5. Bypass SSL/TLS inspection for FileWave management traffic
For FileWave Client, Kiosk, MDM, Booster, and FileWave cloud traffic, allow the traffic without certificate replacement or HTTPS decryption. For Apple, Google, and Microsoft services used by managed-device workflows, follow the vendor network guidance and avoid inspection where the vendor requires direct TLS trust.
Depending on the product, this setting may be called:
- SSL inspection
- SSL decryption
- TLS inspection
- HTTPS inspection
- HTTPS proxy/content inspection
- Certificate inspection
- Deep packet inspection or DPI
- Secure web gateway inspection
- Man-in-the-middle inspection
The goal is the same: FileWave-managed devices must see the real certificate presented by the FileWave Server or cloud service, not a substitute certificate generated by the filtering product.
6. Lightspeed-specific example: Unknown or Uncategorized destinations
In Lightspeed environments, check whether the affected URL is listed as Unknown or blocked by an Unknown / Uncategorized category rule. Apply that check to the FileWave and vendor destinations required by the failing workflow. For FileWave Kiosk 15.3.1 and later, one known example is:
https://fw-kiosk-v2-ipas.filewave.cloud/If Lightspeed is blocking this URL, the Kiosk installation may fail with a manifest validation or SSL error even though other FileWave functions appear normal. If a different FileWave feature is failing, check the corresponding destinations from the port usage article instead of focusing only on the Kiosk URL.
7. Test from the affected network
From macOS or Windows on the same filtered network, test the specific destination that matches the failing workflow. For the Kiosk IPA host, for example:
curl -Iv https://fw-kiosk-v2-ipas.filewave.cloud/A successful connection should complete a TLS handshake and return an HTTP response from the destination. A failure may show certificate validation errors, proxy-generated certificates, connection resets, block pages, authentication prompts, or timeouts.
For iOS/iPadOS, use the filter logs and a browser test from the same network or policy where possible. The device may not expose the same command-line testing tools, so the proxy/filter logs are often the best evidence.
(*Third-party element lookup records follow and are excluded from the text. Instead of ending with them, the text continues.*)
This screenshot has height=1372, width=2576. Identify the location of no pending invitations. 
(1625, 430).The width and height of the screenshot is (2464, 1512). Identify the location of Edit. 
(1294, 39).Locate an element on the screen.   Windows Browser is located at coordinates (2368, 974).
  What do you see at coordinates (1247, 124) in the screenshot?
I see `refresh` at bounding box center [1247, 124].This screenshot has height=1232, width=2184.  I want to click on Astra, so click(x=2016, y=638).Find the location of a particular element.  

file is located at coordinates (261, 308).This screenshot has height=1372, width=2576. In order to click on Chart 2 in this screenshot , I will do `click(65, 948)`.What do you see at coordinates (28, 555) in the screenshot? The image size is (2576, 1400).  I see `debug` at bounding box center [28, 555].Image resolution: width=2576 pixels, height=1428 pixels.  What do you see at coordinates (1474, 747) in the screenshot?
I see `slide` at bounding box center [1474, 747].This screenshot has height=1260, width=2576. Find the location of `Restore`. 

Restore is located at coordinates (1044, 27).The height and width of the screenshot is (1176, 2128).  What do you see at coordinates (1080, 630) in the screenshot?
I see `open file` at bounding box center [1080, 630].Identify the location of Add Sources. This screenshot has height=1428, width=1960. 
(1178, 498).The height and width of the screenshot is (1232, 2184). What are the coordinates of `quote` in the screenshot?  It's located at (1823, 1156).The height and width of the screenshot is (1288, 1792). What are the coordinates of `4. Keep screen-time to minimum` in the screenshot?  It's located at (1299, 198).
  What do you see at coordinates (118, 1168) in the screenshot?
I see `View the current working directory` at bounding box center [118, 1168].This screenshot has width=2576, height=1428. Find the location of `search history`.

8. Retest FileWave behavior
After updating allow/bypass rules:
- Retry the FileWave Kiosk or App Portal installation.
- Force or wait for the FileWave Client to check in.
- Confirm inventory, manifests, and Fileset downloads behave normally.
- Review filter logs again to verify the FileWave traffic is allowed and not being decrypted.
9. If it still fails, collect evidence before escalating
If the traffic still fails after allow and inspection-bypass rules are updated, collect enough detail to show where the failure occurs:
- The affected FileWave feature, platform, and device name or serial number.
- The network, VLAN, proxy/filter policy, and whether the same device works on another network.
- The timestamp of the failure and the corresponding proxy/firewall log entry.
- The blocked destination, category, action, and whether SSL/TLS inspection was applied.
- Any command output, such as
curl -Iv, showing the connection, certificate, block page, reset, timeout, or proxy-generated response. - Relevant FileWave Client, Kiosk/App Portal, or MDM logs for the same time window.